▶ **Extrait fourni**
####################

Sarcelles désenchantée

Lorsque nous sommes arrivés il y a quarante-cinq ans à Sarcelles, la cité était encore un vaste chantier où l’on pataugeait dans la boue, mais c’était aussi la ville de l’espoir et de l’amitié. Nous étions tous mélangés dans ces barres de HLM, ces tours qu’il est de bon ton de dénigrer aujourd’hui. Elles apportaient aux réfugiés que nous étions, un confort certain, de la lumière, de l’espace et en prenant possession de leur appartement, les premiers habitants du grand ensemble se considéraient comme des privilégiés.


Sarcelles c’était le havre, l’aboutissement. On en rêvait chez les candidats au départ, à Tunis comme à Casablanca.
Qui se préoccupait alors de savoir si son voisin était blanc ou noir, juif, chrétien ou musulman, tunisien, vietnamien, égyptien ou Antillais ?
Nous mettions en commun nos problèmes et nous n’avions ni le temps ni le loisir d’approfondir nos différences.
La règle d’or était le respect de l’autre, quel qu’il soit et d’où qu’il vienne. Les enfants fréquentaient tous l’école publique et ne posaient aucun problème particulier. Cette ville nouvelle nous a permis de mieux supporter l’exil. Nous l’avons aimée et nous avons la faiblesse de l’aimer encore malgré tout. Mais les temps sont changés !
Au fil des années nous avons assisté, impuissants, à sa métamorphose, à sa dégradation. Quand nous avons souffert de vols à l’arraché de sacs à main ou de téléphones portables, d’agressions dans les couloirs d’immeubles, on a pensé que les mêmes exactions se produisaient ailleurs et qu’elles n’étaient pas particulièrement dirigées contre les juifs. Puis il y a eu d’autres incidents un peu plus ciblés et lorsque l’ambiance devint désagréable dans les écoles pour les élèves juifs, les parents ont préféré les inscrire dans des établissements privés.
Le doute puis l’inquiétude s’installèrent progressivement dans les esprits. Alors, beaucoup ont déménagé dans des communes voisines réputées plus paisibles ou à Paris. Certains allèrent s’installer en Israël.
Cependant le gros de la population juive de la ville a tenu bon, confortée par les louables efforts du maire qui avait réussi notamment à tenir Sarcelles en dehors des émeutes d’octobre-novembre derniers.
Et puis les choses ont changé brusquement et pas seulement à Sarcelles. L’ignoble assassinat d’Ilan Halimi a confirmé que l’antisémitisme renaissait de plus belle dans notre pays, dans sa forme la plus hideuse et la plus sanguinaire. L’inquiétude s’est alors transformée en peur.
Et les agressions dont ont été victimes ces jours derniers sans autre motif apparent que leur religion, des jeunes juifs à Sarcelles et à Lyon, n’ont pas arrangé les choses.

####################

▶ **Données**
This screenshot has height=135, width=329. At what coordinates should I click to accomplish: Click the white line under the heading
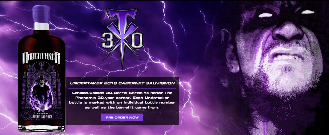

####################

▶ **Objectifs**
1) Répondez à ces questions sur l'extrait consacré à Sarcelles :
(a) Il y a combien d'années les auteurs sont-ils arrivés à Sarcelles ?
(b) Dans quelles villes les candidats au départ rêvaient-ils de Sarcelles ?
(c) Quel assassinat a confirmé que l'antisémitisme renaissait dans le pays ?
2) Transcrivez fidèlement le passage de l'extrait sur Sarcelles qui s'ouvre sur les mots « Qui se préoccupait » et s'achève sur « sont changés ! ».
Appuyez-vous uniquement sur l'extrait.

▶ **Réponses dans l'ordre**
1)
(a) Il y a quarante-cinq ans.
(b) À Tunis et à Casablanca.
(c) L'assassinat d'Ilan Halimi.

2)
Qui se préoccupait alors de savoir si son voisin était blanc ou noir, juif, chrétien ou musulman, tunisien, vietnamien, égyptien ou Antillais ?
Nous mettions en commun nos problèmes et nous n’avions ni le temps ni le loisir d’approfondir nos différences.
La règle d’or était le respect de l’autre, quel qu’il soit et d’où qu’il vienne. Les enfants fréquentaient tous l’école publique et ne posaient aucun problème particulier. Cette ville nouvelle nous a permis de mieux supporter l’exil. Nous l’avons aimée et nous avons la faiblesse de l’aimer encore malgré tout. Mais les temps sont changés !